En fait, l'idée actuelle est de faire 3 divisions mais avec moins de clubs, et donc, on se retrouve dans la même problématique d'avoir des clubs en Régionale 2 ou 3 qui vont devoir faire plus de kilomètres avec largement moins de moyens qu'en divisions fédérales.
L'un des points abordés était les écarts entre les divisions, là aussi, l'organisation n'est basée que sur un pourcentage de répartition qui va pénaliser les petites divisions. Nous risquons donc d'avoir des forfaits généraux à la rentrée 2022.
Réformette plutôt que réforme
Cette réforme est plutôt une proposition d'ajustement. En fait, nous passons de 11 à 10 divisions en reportant sur les plus basses divisions les problèmes. La fédérale 1 devient une fédérale 3 et la Régionale 3 sera un mix de troisième et quatrième série.
Il faut penser que ces championnats ont besoin d'équipes et de proximités pour vivre. L'un n'allant pas sans l'autre, comment s'en sortir ?
Les réserves à la rescousse
La solution idéale serait de supprimer les réserves et de les transformer en équipes 2 ou de rassemblement. Effectivement, nous touchons à une tradition bien ancrée, mais au détriment de championnats classiques qui ont besoin de renforts. En plus, il y a de plus en plus d'écarts entre les équipes premières et les équipes réserves. Il est peut-être temps de changer la donne.
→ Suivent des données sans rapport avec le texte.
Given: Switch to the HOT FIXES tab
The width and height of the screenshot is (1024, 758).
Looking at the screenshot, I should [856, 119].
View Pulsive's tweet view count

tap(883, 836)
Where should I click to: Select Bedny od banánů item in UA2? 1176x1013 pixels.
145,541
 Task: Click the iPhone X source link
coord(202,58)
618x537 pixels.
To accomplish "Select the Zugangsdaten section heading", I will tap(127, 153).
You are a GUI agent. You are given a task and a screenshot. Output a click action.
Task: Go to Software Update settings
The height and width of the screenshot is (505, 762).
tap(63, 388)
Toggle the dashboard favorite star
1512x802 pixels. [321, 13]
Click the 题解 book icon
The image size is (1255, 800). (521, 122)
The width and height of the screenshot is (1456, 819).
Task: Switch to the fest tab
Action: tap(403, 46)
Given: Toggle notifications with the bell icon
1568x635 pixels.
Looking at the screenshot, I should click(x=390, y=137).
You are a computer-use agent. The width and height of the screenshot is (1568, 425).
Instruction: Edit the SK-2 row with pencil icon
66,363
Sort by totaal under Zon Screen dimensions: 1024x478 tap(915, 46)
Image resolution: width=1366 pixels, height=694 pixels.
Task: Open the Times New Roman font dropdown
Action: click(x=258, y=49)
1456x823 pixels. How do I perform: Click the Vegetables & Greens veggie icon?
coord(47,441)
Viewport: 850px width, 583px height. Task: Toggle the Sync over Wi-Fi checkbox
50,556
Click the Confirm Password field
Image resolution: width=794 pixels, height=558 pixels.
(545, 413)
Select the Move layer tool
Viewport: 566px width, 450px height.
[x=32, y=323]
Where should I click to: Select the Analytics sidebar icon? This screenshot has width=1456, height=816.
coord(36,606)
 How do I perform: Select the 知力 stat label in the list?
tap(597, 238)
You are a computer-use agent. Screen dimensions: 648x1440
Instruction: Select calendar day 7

Nous parlons, potentiellement, de 600 équipes supplémentaires qui pourraient alimenter les championnats classiques. C'est ce qu'il se fait dans les divisions féminines et dans les autres sports. Nous aurions des séries territoriales organisées autour de 1500 équipes sur 3 divisions. Proximité, challenges, derbys, tout y est pour faire avancer la machine.
Dans le cas contraire, j'ai bien peur que les petits clubs jettent l'éponge face à des organisations hasardeuses de championnats en manque de compétiteurs.